Work task »
Pull every line containing "computer" from the listing.

Input for this task »

□ □ □

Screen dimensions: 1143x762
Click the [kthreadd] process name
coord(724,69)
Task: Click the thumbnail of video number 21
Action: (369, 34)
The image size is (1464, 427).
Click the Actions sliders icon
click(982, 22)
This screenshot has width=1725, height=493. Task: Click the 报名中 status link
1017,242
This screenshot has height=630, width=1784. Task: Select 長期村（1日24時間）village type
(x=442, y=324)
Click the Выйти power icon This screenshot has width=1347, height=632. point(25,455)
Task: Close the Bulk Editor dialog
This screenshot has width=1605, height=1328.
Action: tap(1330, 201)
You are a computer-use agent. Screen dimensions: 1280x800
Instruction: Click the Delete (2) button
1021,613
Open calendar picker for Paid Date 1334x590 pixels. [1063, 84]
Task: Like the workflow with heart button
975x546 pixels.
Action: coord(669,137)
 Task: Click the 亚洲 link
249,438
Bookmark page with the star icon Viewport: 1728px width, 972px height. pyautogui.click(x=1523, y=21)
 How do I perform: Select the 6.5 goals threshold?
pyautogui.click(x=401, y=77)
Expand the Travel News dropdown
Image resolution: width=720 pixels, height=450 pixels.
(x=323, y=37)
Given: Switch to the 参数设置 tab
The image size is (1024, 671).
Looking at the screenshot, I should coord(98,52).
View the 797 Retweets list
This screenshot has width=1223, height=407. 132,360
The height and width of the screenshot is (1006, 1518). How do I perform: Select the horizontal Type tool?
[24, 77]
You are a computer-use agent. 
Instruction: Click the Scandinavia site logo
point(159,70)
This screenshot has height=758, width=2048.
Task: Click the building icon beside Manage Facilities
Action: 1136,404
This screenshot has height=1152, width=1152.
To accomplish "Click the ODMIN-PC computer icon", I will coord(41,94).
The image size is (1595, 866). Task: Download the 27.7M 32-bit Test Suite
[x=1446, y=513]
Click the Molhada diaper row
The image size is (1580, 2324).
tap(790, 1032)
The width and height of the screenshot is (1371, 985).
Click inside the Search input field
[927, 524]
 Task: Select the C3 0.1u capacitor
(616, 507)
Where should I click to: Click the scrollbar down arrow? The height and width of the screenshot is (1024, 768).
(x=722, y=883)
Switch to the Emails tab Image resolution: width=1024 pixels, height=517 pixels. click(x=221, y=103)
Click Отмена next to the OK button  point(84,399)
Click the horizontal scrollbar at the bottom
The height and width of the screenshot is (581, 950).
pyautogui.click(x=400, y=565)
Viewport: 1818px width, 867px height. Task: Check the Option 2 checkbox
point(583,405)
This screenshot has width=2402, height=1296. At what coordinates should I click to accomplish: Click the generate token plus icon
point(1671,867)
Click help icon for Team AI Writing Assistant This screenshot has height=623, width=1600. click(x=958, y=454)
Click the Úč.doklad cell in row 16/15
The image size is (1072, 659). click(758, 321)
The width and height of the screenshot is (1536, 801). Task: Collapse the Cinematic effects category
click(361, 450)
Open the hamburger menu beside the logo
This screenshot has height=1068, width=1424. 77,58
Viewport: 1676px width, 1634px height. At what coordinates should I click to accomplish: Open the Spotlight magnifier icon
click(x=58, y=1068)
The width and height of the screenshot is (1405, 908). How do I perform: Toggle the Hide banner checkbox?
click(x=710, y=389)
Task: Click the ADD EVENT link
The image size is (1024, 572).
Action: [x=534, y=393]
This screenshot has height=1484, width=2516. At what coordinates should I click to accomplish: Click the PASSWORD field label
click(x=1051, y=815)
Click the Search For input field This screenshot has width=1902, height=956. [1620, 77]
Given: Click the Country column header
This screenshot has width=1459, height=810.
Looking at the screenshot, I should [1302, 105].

□ □ □

Exercise answer »
You are a computer-use agent. Screen dimensions: 1280x800
You are a computer-use agent. 
To accomplish "Click the ODMIN-PC computer icon", I will coord(41,94).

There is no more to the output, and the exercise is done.